**What to do**
#1 Rewrite the passage about the Holy Spirit from "John has been" up to and including "falsehood.  (1 John 4:4-6)", and put "encourages" in place of "reassures".
#2 Extend the passage about the Holy Spirit with new sentences that follow its final line.

**Text under study**

===

Notice that the kind of trust Jesus responds to is the trust that is turned into action through obedience.  That is because Jesus’ commands tend to contradict the things the world tells us.  Who you trust is revealed by who you obey.  Also see in those verses that the Holy Spirit does not merely visit, He lives within the believer foreverThis is the best part of the “Good News.”  If Jesus merely died for our sins, we would still be stuck in our same. sinful condition.  But by giving us the Holy Spirit, Jesus connects us to God in the way God designed for humans to operate.  Now we have access to the truth from within our souls, truth that contradicts the lies we are taught in the world.  (An example of a contradictory truth is Jesus’ teaching that the greatest person in a group is the one who takes the lowest position and serves the most.  Luke 22:26)

John has been living with this Spirit and knows how wonderful the difference is.  He also knows how deceptive and tempting the lies of the world are.  So John reassures believers with these words:

You, dear children, are from God and have overcome them (deceiving spirits – in verse 3), because the one who is in you is greater than the one who is in the world. They are from the world and therefore speak from the viewpoint of the world, and the world listens to them. We are from God, and whoever knows God listens to us; but whoever is not from God does not listen to us. This is how we recognize the Spirit of truth and the spirit of falsehood.  (1 John 4:4-6)

===

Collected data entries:
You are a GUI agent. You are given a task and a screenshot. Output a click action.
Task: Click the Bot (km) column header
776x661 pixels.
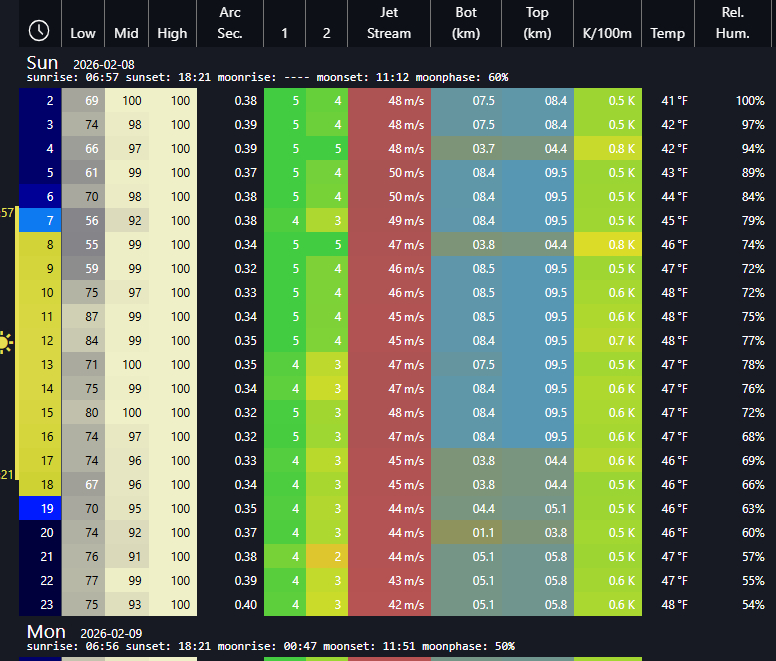[x=466, y=23]
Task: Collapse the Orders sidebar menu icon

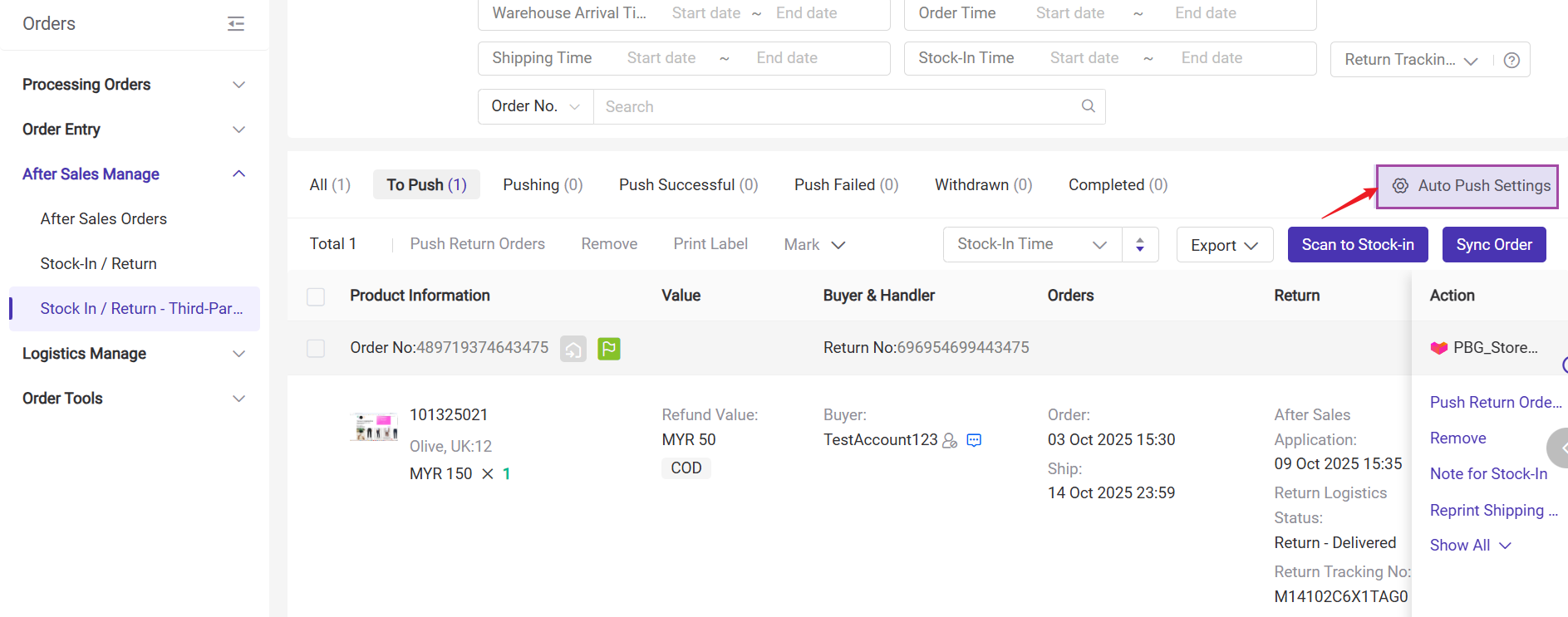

===

**List of answers**
#1
John has been living with this Spirit and knows how wonderful the difference is.  He also knows how deceptive and tempting the lies of the world are.  So John encourages believers with these words:

You, dear children, are from God and have overcome them (deceiving spirits – in verse 3), because the one who is in you is greater than the one who is in the world. They are from the world and therefore speak from the viewpoint of the world, and the world listens to them. We are from God, and whoever knows God listens to us; but whoever is not from God does not listen to us. This is how we recognize the Spirit of truth and the spirit of falsehood.  (1 John 4:4-6)

#2
The Spirit of God is our foxhole radio.  During the war, foxhole radios only helped the prisoners if they listened to them and believed what they were hearing.  You get the point…

The Spirit Test

I once met a man who had devoted his entire life to spirituality.  He was revered in his community.  His main responsibility every morning, was to go up on a high hill and perform a ceremony that would wake God up for the day.  In order to be punctual, so God would not oversleep, this man set an alarm clock.  You can probably spot some logical problems with his form of spirituality.  

To know that someone is “spiritual” is no guarantee that they are telling you the truth, or that they even have your best interest in mind.  Some “spiritual” leaders actually use their position to abuse others.  We have to be discerning.  Jesus told His followers to be “shrewd as snakes” because He was sending them out like sheep among wolves (Matthew 10:16).

Here’s how John taught us what to look for:

Dear friends, do not believe every spirit, but test the spirits to see whether they are from God, because many false prophets have gone out into the world.  This is how you can recognize the Spirit of God: Every spirit that acknowledges that Jesus Christ has come in the flesh is from God,  but every spirit that does not acknowledge Jesus is not from God. This is the spirit of the antichrist, which you have heard is coming and even now is already in the world.  (1 John 4:1-3)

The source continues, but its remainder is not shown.